Task prompt: Reproduce every line of the material below without any alteration.

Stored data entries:

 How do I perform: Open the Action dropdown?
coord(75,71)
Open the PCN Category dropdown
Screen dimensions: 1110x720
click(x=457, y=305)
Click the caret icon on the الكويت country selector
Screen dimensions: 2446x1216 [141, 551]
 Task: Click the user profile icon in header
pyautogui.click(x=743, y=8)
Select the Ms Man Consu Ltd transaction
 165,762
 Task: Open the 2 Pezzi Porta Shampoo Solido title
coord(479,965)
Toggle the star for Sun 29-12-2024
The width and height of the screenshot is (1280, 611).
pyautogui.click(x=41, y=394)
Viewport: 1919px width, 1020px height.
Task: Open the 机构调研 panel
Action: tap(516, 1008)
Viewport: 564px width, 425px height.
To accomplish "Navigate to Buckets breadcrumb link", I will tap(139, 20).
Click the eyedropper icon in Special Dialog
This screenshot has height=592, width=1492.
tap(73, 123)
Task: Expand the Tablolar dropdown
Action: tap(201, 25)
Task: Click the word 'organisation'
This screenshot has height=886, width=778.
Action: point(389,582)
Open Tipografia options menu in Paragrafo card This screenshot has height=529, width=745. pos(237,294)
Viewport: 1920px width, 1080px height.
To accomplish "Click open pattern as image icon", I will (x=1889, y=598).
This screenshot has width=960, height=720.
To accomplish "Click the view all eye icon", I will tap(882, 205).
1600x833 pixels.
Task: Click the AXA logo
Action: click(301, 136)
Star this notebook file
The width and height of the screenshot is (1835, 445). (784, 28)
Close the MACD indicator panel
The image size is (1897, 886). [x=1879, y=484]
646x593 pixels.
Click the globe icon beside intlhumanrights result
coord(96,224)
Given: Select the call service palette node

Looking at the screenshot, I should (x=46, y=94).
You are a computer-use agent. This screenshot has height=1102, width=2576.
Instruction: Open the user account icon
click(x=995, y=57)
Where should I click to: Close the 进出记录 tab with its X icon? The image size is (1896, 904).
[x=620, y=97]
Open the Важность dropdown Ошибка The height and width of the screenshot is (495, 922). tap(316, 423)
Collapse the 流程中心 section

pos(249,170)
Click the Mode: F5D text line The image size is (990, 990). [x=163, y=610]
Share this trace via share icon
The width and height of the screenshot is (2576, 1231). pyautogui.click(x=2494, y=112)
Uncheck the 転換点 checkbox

Completed exercise:
 How do I perform: Open the Action dropdown?
coord(75,71)
Open the PCN Category dropdown
Screen dimensions: 1110x720
click(x=457, y=305)
Click the caret icon on the الكويت country selector
Screen dimensions: 2446x1216 [141, 551]
 Task: Click the user profile icon in header
pyautogui.click(x=743, y=8)
Select the Ms Man Consu Ltd transaction
 165,762
 Task: Open the 2 Pezzi Porta Shampoo Solido title
coord(479,965)
Toggle the star for Sun 29-12-2024
The width and height of the screenshot is (1280, 611).
pyautogui.click(x=41, y=394)
Viewport: 1919px width, 1020px height.
Task: Open the 机构调研 panel
Action: tap(516, 1008)
Viewport: 564px width, 425px height.
To accomplish "Navigate to Buckets breadcrumb link", I will tap(139, 20).
Click the eyedropper icon in Special Dialog
This screenshot has height=592, width=1492.
tap(73, 123)
Task: Expand the Tablolar dropdown
Action: tap(201, 25)
Task: Click the word 'organisation'
This screenshot has height=886, width=778.
Action: point(389,582)
Open Tipografia options menu in Paragrafo card This screenshot has height=529, width=745. pos(237,294)
Viewport: 1920px width, 1080px height.
To accomplish "Click open pattern as image icon", I will (x=1889, y=598).
This screenshot has width=960, height=720.
To accomplish "Click the view all eye icon", I will tap(882, 205).
1600x833 pixels.
Task: Click the AXA logo
Action: click(301, 136)
Star this notebook file
The width and height of the screenshot is (1835, 445). (784, 28)
Close the MACD indicator panel
The image size is (1897, 886). [x=1879, y=484]
646x593 pixels.
Click the globe icon beside intlhumanrights result
coord(96,224)
Given: Select the call service palette node

Looking at the screenshot, I should (x=46, y=94).
You are a computer-use agent. This screenshot has height=1102, width=2576.
Instruction: Open the user account icon
click(x=995, y=57)
Where should I click to: Close the 进出记录 tab with its X icon? The image size is (1896, 904).
[x=620, y=97]
Open the Важность dropdown Ошибка The height and width of the screenshot is (495, 922). tap(316, 423)
Collapse the 流程中心 section

pos(249,170)
Click the Mode: F5D text line The image size is (990, 990). [x=163, y=610]
Share this trace via share icon
The width and height of the screenshot is (2576, 1231). pyautogui.click(x=2494, y=112)
Uncheck the 転換点 checkbox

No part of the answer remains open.